国内でいがみ合う公安と刑事のドラマもしびれますが。これが海外の謀略物になるとさらにスケールが大きくなってきます。ただし、F・フォーサイスがドゴール暗殺事件を扱った「ジャッカルの日」のような、リアルで、圧倒的迫力をもつ小説となると、なかなか出会えません。

昭和61年に発表された逢坂剛「カディスの赤い星」(講談社・初版1000円)は文句なしに面白い一冊です。
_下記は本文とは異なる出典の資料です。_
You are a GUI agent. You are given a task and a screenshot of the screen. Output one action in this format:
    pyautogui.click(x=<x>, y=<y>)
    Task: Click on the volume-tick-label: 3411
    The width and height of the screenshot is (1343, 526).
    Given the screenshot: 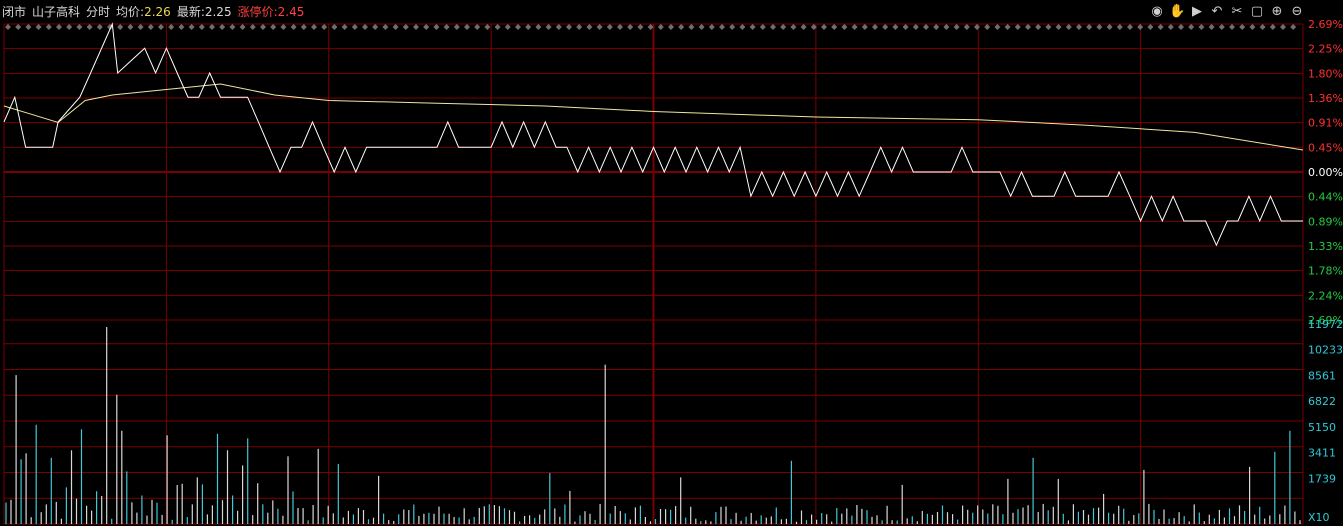 What is the action you would take?
    pyautogui.click(x=1322, y=454)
この作家のベストワン。サントスという男を探してくれと頼まれた広告宣伝マンが巻き込まれる世界的陰謀。日本からスペインへと話はめまぐるしく展開していきます。スペインの文化、政治、音楽を徹底的に取材し、緻密な構成で作り上げた小説は、作家の気合い200%で、読むものをねじ伏せていきます。フラメンコの哀愁と情熱が満ちた音楽が響いて来ます。

「おれは運命論者じゃないさ。運命論者というのは、運命に打ち勝とうとして敗れた人間のことを言うんだ」

なんて台詞もキザになりません。

 

この作品はTVでドラマ化されましたが、主演は「失楽園」の古谷一行、それは、ないでしょう!!と怒り爆発になりそうなキャスティングでした。一方、先程のNHKの「新宿鮫」は館ひろし。え?とちょっと意外でしたが、これがお見事でした。石原軍団の走るばっかりの刑事ドラマとは比較にならないほど、「鮫」こと鮫島刑事を渋く演じていました。これでこの役者を好きになりました。